• What the task asks: For the entries that follow, give the number of lines holding the string "named" and nothing more.

BEGIN Data to use

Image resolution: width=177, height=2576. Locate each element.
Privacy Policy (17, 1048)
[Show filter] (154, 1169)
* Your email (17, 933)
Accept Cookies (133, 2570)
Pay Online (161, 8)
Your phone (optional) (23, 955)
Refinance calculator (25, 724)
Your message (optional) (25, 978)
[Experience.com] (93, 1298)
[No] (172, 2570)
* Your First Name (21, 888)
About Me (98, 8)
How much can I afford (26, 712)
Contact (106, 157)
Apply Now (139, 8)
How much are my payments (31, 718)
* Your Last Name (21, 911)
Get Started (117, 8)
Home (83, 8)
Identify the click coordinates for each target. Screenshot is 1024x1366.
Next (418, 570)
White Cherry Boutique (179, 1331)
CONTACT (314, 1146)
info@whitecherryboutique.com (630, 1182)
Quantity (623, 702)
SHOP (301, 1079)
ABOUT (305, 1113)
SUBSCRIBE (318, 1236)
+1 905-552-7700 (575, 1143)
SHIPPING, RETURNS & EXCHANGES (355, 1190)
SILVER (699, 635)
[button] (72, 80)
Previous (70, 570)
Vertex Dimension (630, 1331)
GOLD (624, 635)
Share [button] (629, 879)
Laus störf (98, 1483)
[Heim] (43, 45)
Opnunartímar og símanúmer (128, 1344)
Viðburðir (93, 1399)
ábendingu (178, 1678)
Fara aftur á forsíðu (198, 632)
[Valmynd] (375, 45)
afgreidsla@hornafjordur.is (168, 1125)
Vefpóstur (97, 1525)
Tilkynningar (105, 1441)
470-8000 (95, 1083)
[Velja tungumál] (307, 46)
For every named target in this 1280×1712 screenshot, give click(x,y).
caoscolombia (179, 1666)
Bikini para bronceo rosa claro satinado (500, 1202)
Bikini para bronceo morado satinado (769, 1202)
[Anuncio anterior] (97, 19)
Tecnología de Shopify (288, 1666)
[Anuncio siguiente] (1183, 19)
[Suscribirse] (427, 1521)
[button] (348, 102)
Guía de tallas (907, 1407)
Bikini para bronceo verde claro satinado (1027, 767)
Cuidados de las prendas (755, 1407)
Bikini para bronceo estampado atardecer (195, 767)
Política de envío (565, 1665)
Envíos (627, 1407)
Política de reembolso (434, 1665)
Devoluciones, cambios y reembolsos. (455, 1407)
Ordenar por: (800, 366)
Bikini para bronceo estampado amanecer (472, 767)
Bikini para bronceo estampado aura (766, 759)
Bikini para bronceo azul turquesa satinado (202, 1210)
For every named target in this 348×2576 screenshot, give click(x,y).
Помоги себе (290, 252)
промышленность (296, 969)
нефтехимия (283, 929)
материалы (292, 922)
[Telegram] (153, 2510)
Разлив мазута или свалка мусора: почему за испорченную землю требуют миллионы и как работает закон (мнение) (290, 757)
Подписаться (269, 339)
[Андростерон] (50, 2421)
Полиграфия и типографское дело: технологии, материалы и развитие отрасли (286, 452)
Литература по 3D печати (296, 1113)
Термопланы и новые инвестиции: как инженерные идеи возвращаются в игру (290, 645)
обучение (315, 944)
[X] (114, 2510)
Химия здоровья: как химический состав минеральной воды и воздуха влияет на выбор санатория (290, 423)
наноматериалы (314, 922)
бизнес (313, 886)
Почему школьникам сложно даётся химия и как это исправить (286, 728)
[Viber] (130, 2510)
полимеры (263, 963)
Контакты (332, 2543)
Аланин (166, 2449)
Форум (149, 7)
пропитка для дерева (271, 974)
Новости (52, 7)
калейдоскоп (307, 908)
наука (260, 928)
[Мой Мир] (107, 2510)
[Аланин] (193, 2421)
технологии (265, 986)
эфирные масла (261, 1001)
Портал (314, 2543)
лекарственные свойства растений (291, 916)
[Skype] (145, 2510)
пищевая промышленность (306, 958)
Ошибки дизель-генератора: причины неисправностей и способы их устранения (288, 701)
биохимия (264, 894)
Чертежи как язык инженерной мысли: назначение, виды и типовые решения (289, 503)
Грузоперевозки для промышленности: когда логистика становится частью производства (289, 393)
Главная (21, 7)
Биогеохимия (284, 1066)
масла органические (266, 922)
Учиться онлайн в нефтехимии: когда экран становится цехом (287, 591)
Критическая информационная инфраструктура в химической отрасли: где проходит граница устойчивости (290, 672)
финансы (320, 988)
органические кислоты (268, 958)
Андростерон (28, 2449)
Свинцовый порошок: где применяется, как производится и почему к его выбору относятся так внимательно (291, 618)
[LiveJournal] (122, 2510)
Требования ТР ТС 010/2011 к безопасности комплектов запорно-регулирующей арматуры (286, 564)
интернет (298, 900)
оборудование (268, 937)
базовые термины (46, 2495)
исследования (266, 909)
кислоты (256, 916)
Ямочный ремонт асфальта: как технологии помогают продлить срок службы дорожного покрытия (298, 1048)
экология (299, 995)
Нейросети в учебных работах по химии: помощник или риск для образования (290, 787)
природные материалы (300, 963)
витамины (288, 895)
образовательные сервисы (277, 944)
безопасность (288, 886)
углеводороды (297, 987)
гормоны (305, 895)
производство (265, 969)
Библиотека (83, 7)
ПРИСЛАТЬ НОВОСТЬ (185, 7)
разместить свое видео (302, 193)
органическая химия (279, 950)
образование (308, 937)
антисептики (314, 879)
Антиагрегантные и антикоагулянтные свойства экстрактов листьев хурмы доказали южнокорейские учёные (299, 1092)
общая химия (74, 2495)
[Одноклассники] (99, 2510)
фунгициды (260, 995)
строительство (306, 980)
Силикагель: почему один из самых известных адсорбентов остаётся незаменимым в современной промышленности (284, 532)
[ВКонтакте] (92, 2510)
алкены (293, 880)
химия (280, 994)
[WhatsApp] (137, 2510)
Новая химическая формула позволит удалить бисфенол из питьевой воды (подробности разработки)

END Data to use

• Solution for this problem: 2